This appears to be in part what happened to Conner, an Apache helicopter pilot who went to Obsession with other soldiers after a dinner to celebrate the battalion sergeant major’s 40th birthday that evening.
The officer later told fellow soldiers on the car ride home that he suspected the champagne he was given at the club was laced with drugs, according to the report. He said he received multiple lap dances and showed multiple receipts adding up to 50,000, though it wasn’t clear whether that was U.S. dollars or Polish zloty, which is roughly equivalent to $13,000.
The report said strippers “bit his nipples to keep him awake, and repeatedly had his card swiped.” Though the report did not determine how the night ended, Conner was found in a different hotel the next morning by the unit’s sergeant major and battalion commander, Lt. Col. Matthew Fix.
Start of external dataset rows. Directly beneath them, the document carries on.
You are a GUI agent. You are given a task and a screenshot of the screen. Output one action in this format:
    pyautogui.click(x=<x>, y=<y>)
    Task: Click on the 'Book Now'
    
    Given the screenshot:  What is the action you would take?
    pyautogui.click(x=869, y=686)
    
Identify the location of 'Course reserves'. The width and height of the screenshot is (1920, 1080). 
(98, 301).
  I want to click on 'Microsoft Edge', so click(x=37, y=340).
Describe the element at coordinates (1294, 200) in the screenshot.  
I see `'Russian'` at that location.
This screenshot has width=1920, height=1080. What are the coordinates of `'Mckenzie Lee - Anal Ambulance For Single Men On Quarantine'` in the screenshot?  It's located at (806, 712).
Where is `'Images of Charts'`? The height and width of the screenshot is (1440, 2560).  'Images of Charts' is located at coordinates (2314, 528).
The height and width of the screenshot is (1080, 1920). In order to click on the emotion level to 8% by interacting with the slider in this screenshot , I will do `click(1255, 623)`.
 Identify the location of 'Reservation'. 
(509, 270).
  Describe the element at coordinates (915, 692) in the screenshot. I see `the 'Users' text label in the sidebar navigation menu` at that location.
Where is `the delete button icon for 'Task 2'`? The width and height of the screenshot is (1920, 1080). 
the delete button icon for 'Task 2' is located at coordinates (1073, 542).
Conner felt “so severely impaired by the incident that he cancelled all of his flights for the next week because he ‘just did not feel right’ and it took days for him to feel normal again,” according to the report, which said rumors swirled in the unit for weeks that Conner had spent thousands of dollars at an “alleged sex dungeon.”
According to Stars & Stripes, Fix is in the process of retiring after receiving a General Officer Memorandum of Reprimand and Conner faces a separation review board. The Army investigation found that “multiple individuals exhibited lapses in judgment and leadership that are not expected” of senior Army leaders.
“The 101st Airborne Division and the XVIII Airborne Corps are aware of the incident in Poland about which you inquired,” Army Col. Joe Buccino told Task & Purpose. “The command took immediate and appropriate adverse action against the leaders involved. Some officers are facing further administrative actions to determine whether they will continue to serve in the Army.”